Amazing, what's the average company coverage like for mid-market SaaS? That's usually where the gaps show up in tools like this.

Alexis Lee

@boyuan_deng1 Thanks for the great question and you’re right, mid-market SaaS is exactly where most tools start to break down. From what we’ve seen running campaigns (and building Gro around that), the issue isn’t top-of-funnel coverage, most tools can give you thousands of contacts. The gap shows up in relevant coverage:

  • In typical outbound tools, you might get broad account coverage, but only a small % are actually active or in-market

  • That’s why you see ~3% connect rates and ~1% replies in standard workflows

For mid-market SaaS specifically, what tends to work better is signal-based coverage vs static lists:

  • Instead of “we have X% of companies in your ICP,”

  • it becomes “we’re tracking the subset of accounts showing intent right now”

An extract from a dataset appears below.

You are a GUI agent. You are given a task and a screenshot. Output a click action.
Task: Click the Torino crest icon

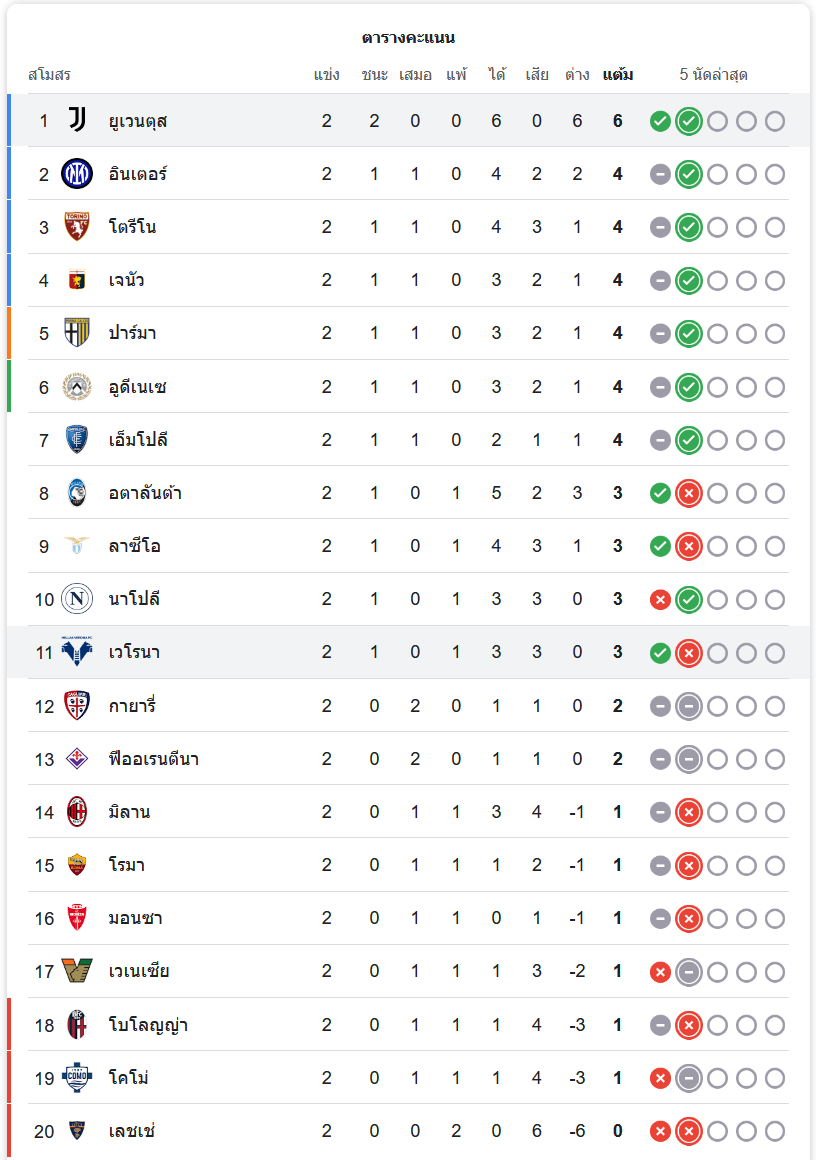(77, 227)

With Gro, coverage is less about database size and more about how many high-intent accounts you can actually engage at a given moment which is why campaigns tend to land closer to ~28–30% connect and ~10% reply rates when targeting is tight

So short answer:
Mid-market coverage isn’t the bottleneck anymore, precision within that coverage is. That’s where most tools fall short (and where we’ve focused heavily).

Samuel Kuang

What's the maximum number of monitors or saved searches a single workspace can have?

Alexis Lee

@eexlkuang_se Great question. As many as your credit allowance can handle

Josie OY

Is there a way to A/B test different message angles within Gro to see which resonates with a given signal type?

Leo Jiang

@josie_oy Great question! A/B testing isn't live yet, but it's high on our roadmap, being able to compare angles per signal type is exactly the kind of feedback loop we want to build in. For now, users typically run parallel campaigns with different message angles.

Nah Na
Can I train Gro on my own writing style or past messages so outreach sounds like me, not a generic template?
Leo Jiang

@nah_na Yes. In our Custom Guidelines field, you can paste in a few of your past messages as reference and instruct Gro to mirror that style, things like sentence length, opening style, and word choice. It's a simple way to get the voice closer to yours from day one.

Thami Benjelloun

Gro V2 feels like it brings structure by actually tracking intent where it’s happening. Curious to see how teams plug this into their outbound workflows over time.

YAN

Do you plan to add account-level signal aggregation — e.g., 'three people at this company all posted about X this month'?

Leo Jiang

@yan_labs_  Love this question. Today, signals are surfaced at the individual author level, but account-level aggregation is something we're actively designing, exactly the scenario you described ("multiple people at one company posting about the same topic in a given window"). It's a much stronger buying signal and pairs naturally with ABM workflows. Would love to keep you posted when it ships.

Madalina B

awesomeee!! congrats, looks great!

Leo Jiang

@madalina_barbu Thanks, pls give it a shot.

Daniel Harris

Congrats on the launch, Alexis! This sounds super useful. How accurate is the signal monitoringndo you ever get false positives?

Alexis Lee

@daniel_harris11 At the moment, we're focused on keywords and the mission is to reduce noise enough so that the signals are useful at scale. We weight signals (e.g. hiring, tech changes, engagement patterns) and look at combinations, not just single events for our scoring analysis.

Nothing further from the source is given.